Dan Langille wrote:

> When I run imtest, I see two problems:
> 1 - I see only two AUTH= clauses: DIGEST-MD5 and CRAM-MD5.  Shouldn't 
> I see one for SASL?

No.  SASL is the library that provides the glue between various
authentication mechanisms, the authentication databases and the
applications.  There isn't a 'SASL' authentication mechanism as
such.  You're not seeing LOGIN or PLAIN here -- which suggests
you've got a non-zero security strength factor set, and it seems
you don't have any GSSAPI/Kerberos or SSL based authentication
available, which really leaves only CRAM-MD5 or DIGEST-MD5, and
CRAM-MD5 is really only there for historical reasons.

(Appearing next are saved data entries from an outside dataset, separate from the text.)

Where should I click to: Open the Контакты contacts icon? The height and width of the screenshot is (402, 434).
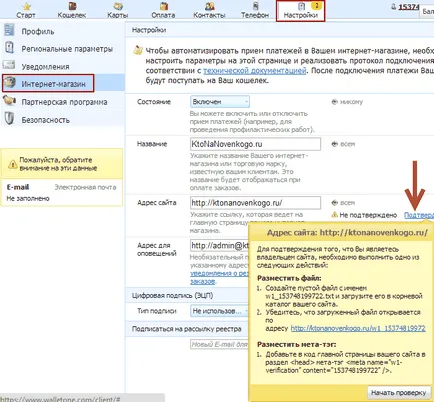210,6
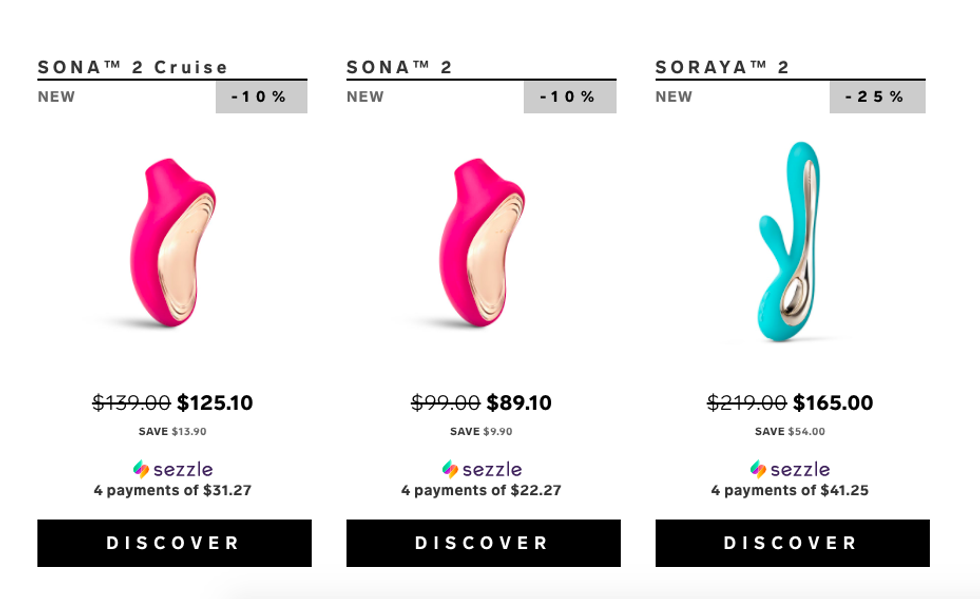Click the Sezzle logo under SONA 2
This screenshot has height=599, width=980.
coord(481,469)
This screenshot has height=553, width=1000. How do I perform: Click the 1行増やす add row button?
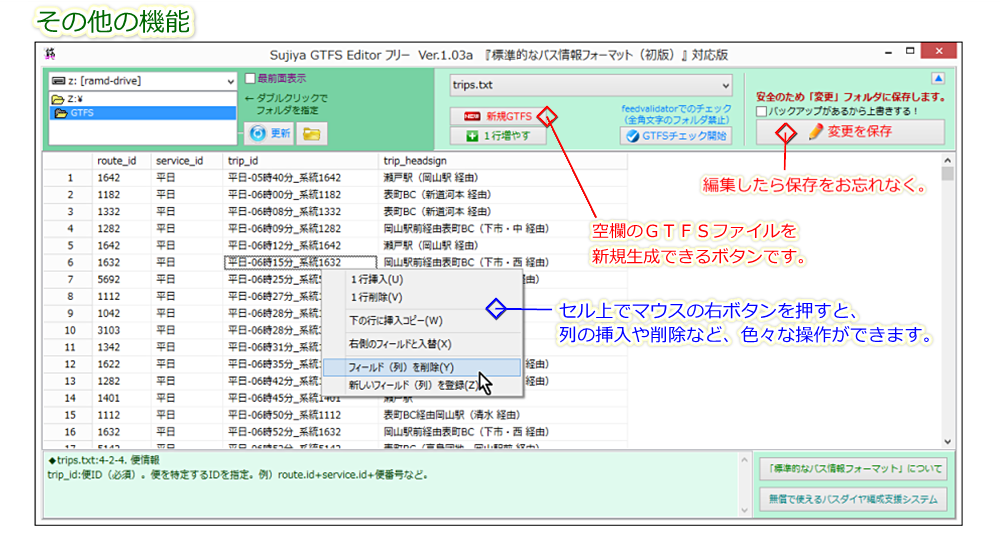498,136
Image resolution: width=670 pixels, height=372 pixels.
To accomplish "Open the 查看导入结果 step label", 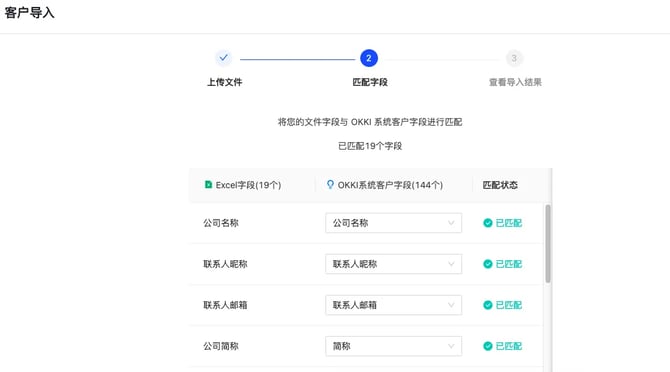I will pyautogui.click(x=515, y=82).
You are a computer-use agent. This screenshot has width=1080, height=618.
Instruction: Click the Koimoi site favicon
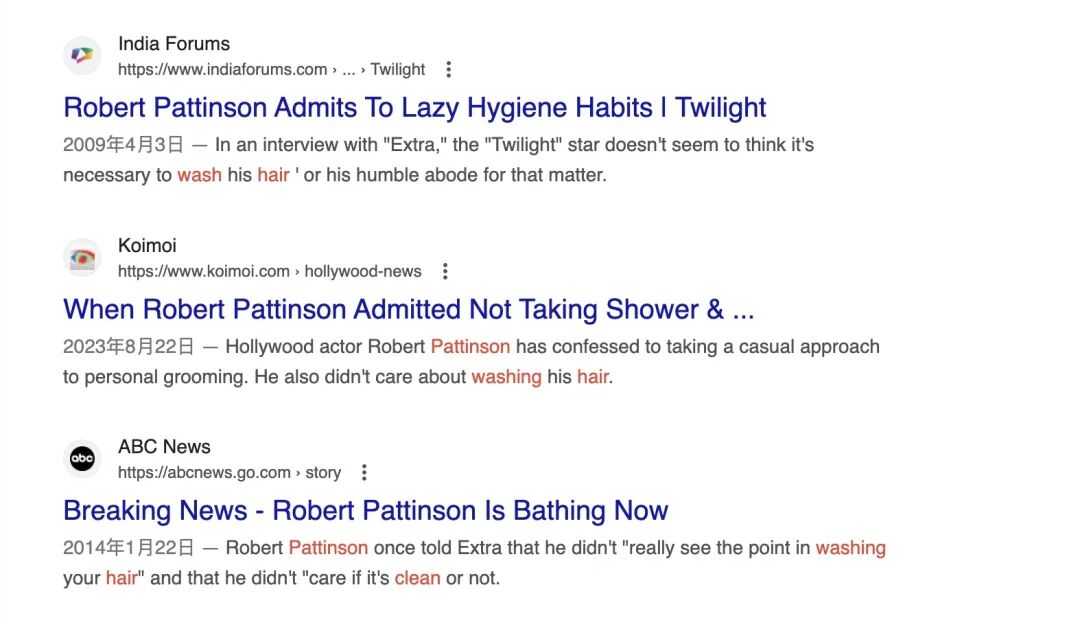[x=82, y=258]
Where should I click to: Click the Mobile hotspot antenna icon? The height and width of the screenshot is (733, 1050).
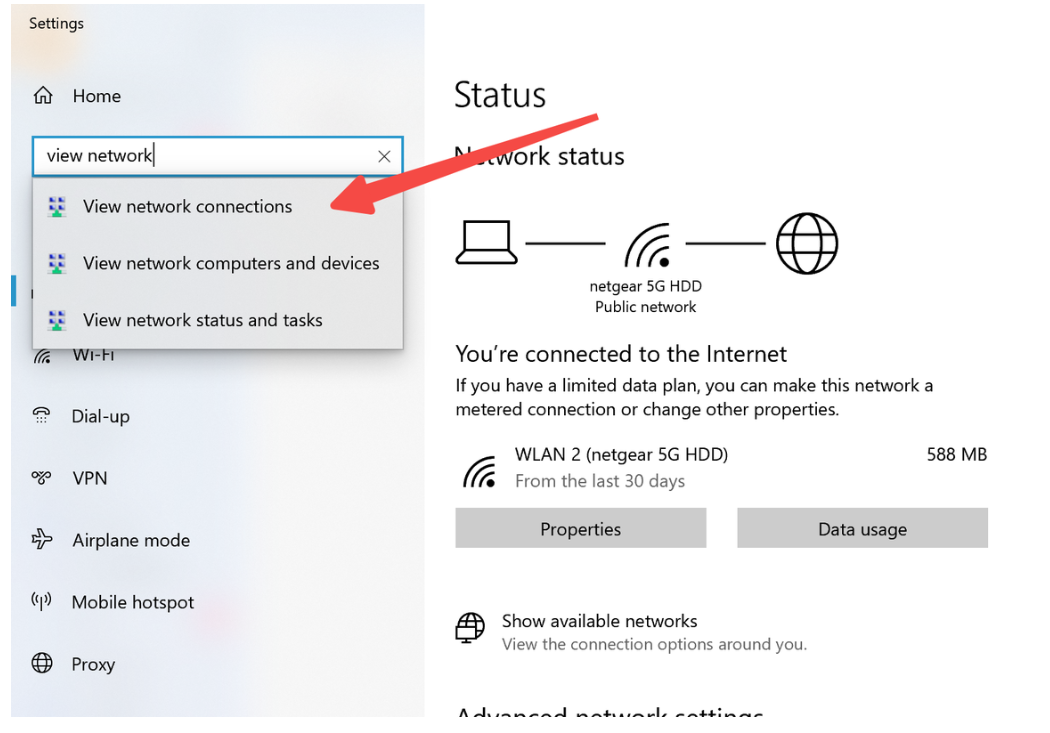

> 2 - I've been unable to get authorization to work.
> $ imtest -m login -a admin -u admin polo
> AUTH=CRAM-MD5 SASL-IR] polo.unixathome.org Cyrus IMAP4 v2.3.7 server 


> I've tried various sasl_pwcheck_method options.  The above is with 
> "saslauthd".  With "auxprop", it is similar, but:
> Please enter your password:
> C: L01 LOGIN admin {5}
> S: + go ahead
> C: <omitted>
> failure: prot layer failure

'saslauthd' handles only password style authentication.  You can set it
to use the standard system password stuff -- getpwent() or PAM things,
but ironically that will force you to use LOGIN or PLAIN auth mechanisms
with the password being sent over then 'net in plain.  If you use the
separate saslauthdb, or you tie SASL to RADIUS, LDAP or some other back-end
RDBMS, you'll get the more secure login mechanisms (ie. DIGEST-MD5) but
at the cost of having a DB containing the authentication tokens (read:
password) held in plain text inside it.

However, if you're going to have a non-password file auth database, then
forget using saslauthd -- setup Cyrus IMAPD to use auxprop directly.  You
can put configuration stuff for Cyrus in /usr/local/lib/sasl2/Cyrus.conf
or you can add the same directives to /usr/local/etc/imapd.conf prefixed
with 'sasl-' (in addition to the imapd configuration directives from the
imapd.conf(5) man page)  There's a list of the directives you can use
in one of the application Foo.conf files under /usr/local/lib/sasl2/


There's two advantages of doing things that way: (i) you aren't reliant
on saslauthd which can be a SPOF and (ii) you make the *non* password
authentication mechanisms available to your application -- so you can
use GSSAPI or even SSL certs to authenticate users.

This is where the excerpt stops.